Procedural Vegetation System (Another vid using with infinite terrain)

@kwando said:
The brute force way of doing ray casting is to check every triangle in every mesh to find intersections, this can be costly since we need to traverse all mesh buffers...

Therefor the scenegraph is also maintaining a bounding volume hierachy. Every spatial have a bounding box, both Geometry and Nodes. The bounding box for Geometry is the smallest axis aligned box that can fit all vertices inside it, (that's why you have to call updateBounds() on a custom mesh everytime you change the mesh buffers..).

A nodes bounding box is the smallest axis alligned box that can encapsulate all childrens bounding boxes.

This gives you a hiearchry of bounding boxes. Ray casting works on a node by first checking if the given ray intersects the nodes bounding box (this is a cheap test and we can return early if it fails, no need to check all meshes/triangles in it's children). If the ray intersects the bounding box then do the same for the children until you have found out which mesh buffers to traverse.



If one use physics one can also let the bullet physics do ray casting inside the physics engine, how this is done is vodoo and black magic and can be found out by tracing the code... A thing to note is that the meshes/collison shapes used by bullet have nothing to do with the scenegraph, they live in their own space (physicsSpace) For instance we use a RigidBodyControl to connect a collisionShape instance in the bullet physicsSpace to a Spatial in the jME scenegraph.


# The jME scenegraph bounding volume hierarchy is also used in the frustum culling step, since it's cheap to find out if a bounding box is inside the frustom or not.

Phew, I hope my explanation makes some kind of sense. If I'm misstaken by something, please correct me :)

Edit: added some more...


And by dividing up your scene graph and ray casting into a specific node/specific encapsulated nodes, you limit the cost even further. So... this isn't really a very expensive or bad option... especially considering the example I put together isn't remotely close to what I would like the final to actually be like. In the example I am covering the entire area instead of using "clumps" of impostors to accent existing terrain textures. The final should not be placing that many impostors (relative to what it is doing now, that is).

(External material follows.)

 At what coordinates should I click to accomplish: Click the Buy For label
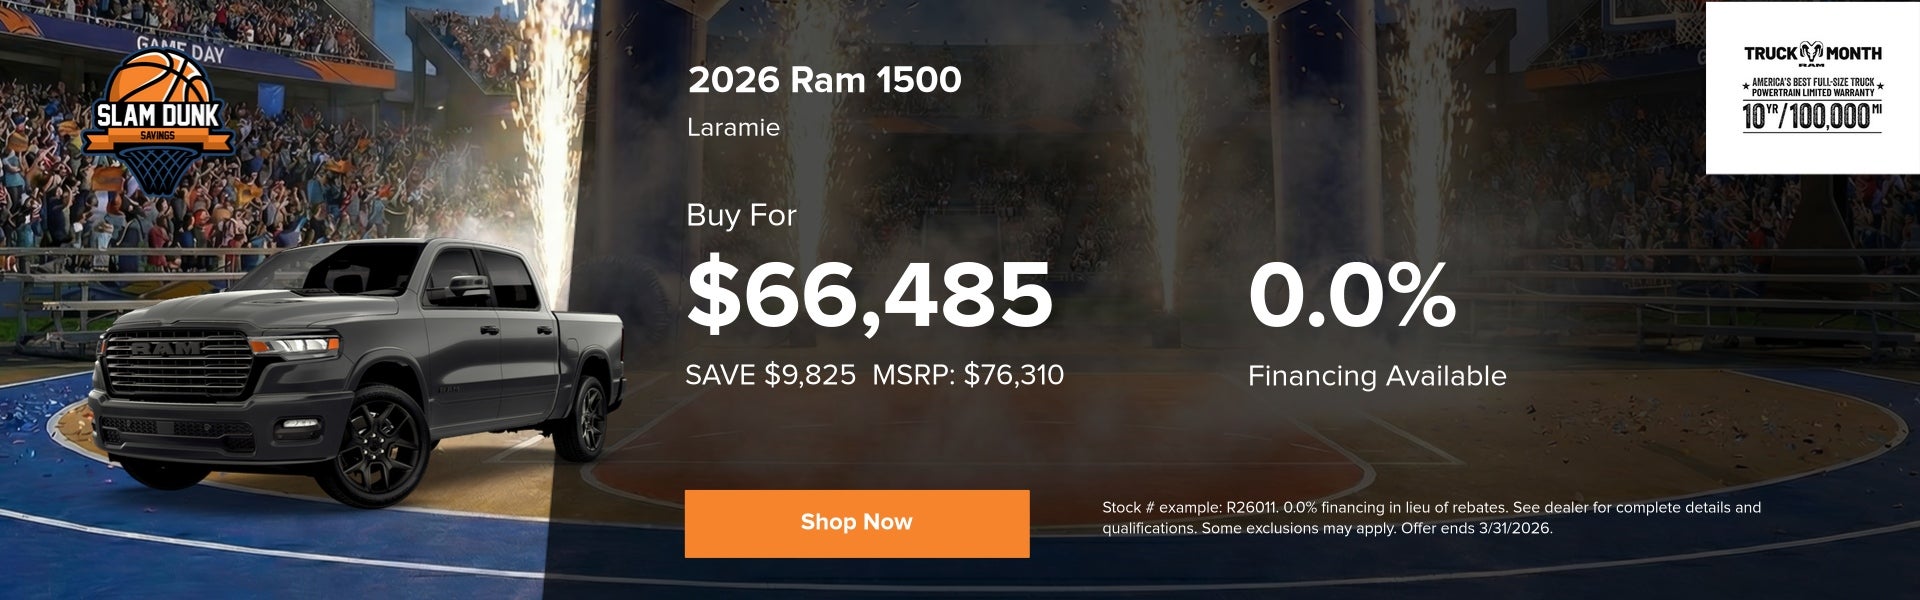(741, 215)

Does this sound correct? Or am I way off base?
@jmaasing said:
I don't think it matters were they are stored, but I can for example use a bounding box or sphere as collision shape for a node. So depending on what you ray test against it might not match the visual mesh. For terrain it matches pretty good anyway but the collision mesh isn't the same as the visual, so in theory at least, they might differ. But as usual, if it looks ok and works don't worry :)

Edit: Didn't see kwandos answer before I submitted mine but that is essentially why I asked if it was physics ray casting or BIHTree (Scenegraph).


Ok... it is small sections (a node per tile) of the scene graph atm. Though, LOD does effect the appearance as well... so I get what the problem would potentially be, for sure.